Concert Review - Mac Sabbath

Being a parody band can be a tricky thing. You have your gimmick and the music. The parody might be in just the image or it might be in the music or it could be a combination of both. Unless you are as clever and as good as someone like Weird Al Yankovic you probably are not going to go far. Mac Sabbath manages to get the image and the sound right. An Ozzy-era Black Sabbath tribute band with McDonald’s themed lyrics, Mac Sabbath has it all to be a successful parody band. They came to Phoenix for the first time on a Friday, July 10. With a couple of friends and my girlfriend in tow, we set off to see this hilarious and fun band.

The opening band goes by the name Father’s Day and plays up the gimmick as middle class fathers stuck in dead end jobs and play music (terribly) together. They play hardcore punk with charming songs like “My Sons a Gay”, “My Daughters a Slut”, and “You're Lucky to be Eating at the Sizzler”. Each song lasts somewhere between thirty seconds and a minute which is perfectly fine for this style of music as any longer and the band would definitely overstay their welcome. In between songs, singer Douglas Patton aka Business Dad would dig into the cooler for a frosty cold one and later on opens up a twelve pack of Dad’s Root Beer and proceeds to throw cans of warm soda into the audience. One can even struck a light. The concept worked visually; each of the musicians dressed up in their “dad personas” but the music fell flat and didn't leave any remarkable impression. I hoped that Mac Sabbath wouldn’t succumb to a similar fate.

A giant banner covered the stage as the crew set everything up while “Send in the Clowns” played. They opened up with a rendition of “War Pigs” while frontman Ronnie Osbourne struggles to free himself from a straight jacket. Slayer McCheeze with his giant hamburger head adorned with Motorhead’s mascot, Snaggletooth’s horns, manned the guitar. Catburgler, a cross between the Hamburgler and Peter Criss with his makeup, slammed on the skins. And Grimalice, with a bit of a tribute to Slash with the hat, slapped the bass in a giant costume, rounded out the rest of the lineup.

Ronnie Osbourne had a faux-grill in front of him that had plastic burgers and hot dogs and it would emit smoke in classic rock n roll fashion. They played through songs like “Pair-a-buns”, which was “Paranoid” and “Chicken for the Slaves”, a parody of “Children of the Grave”. Other songs that they played but I couldn't remember the parody titles were “Sweet Leaf”. While I couldn’t understand the majority of what Ronnie Osbourne was singing, as opposed to Ozzy who you cannot understand while talking, the songs themselves were basically note-perfect renditions.
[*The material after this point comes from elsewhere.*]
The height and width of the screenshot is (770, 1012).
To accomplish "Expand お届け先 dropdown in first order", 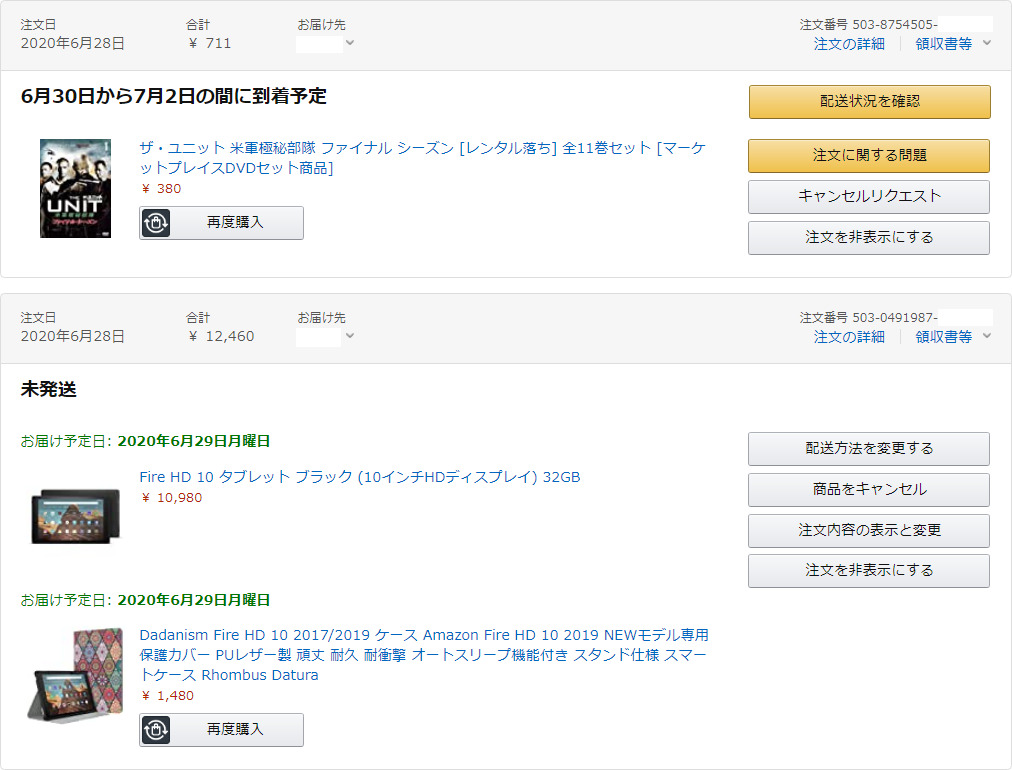I will [349, 43].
Later in the set Ronnie would consume water from ketchup and mustard bottles and would spray the contents into the audience. A pair of inflatable hamburgers made their rounds around the crowd, which everyone cheerfully bopped and batted at. The crowd was a mix of hipsters and metalheads who would know all of Sabbath’s back catalog. Even for the less grizzled Sabbath fan (such as my friend and girlfriend) there was enjoyment to be had for all. Plus they had some really rad t-shirt designs that I could not pass up. For a parody band that covers Black Sabbath with McDonald’s lyrics, I’m lovin’ it.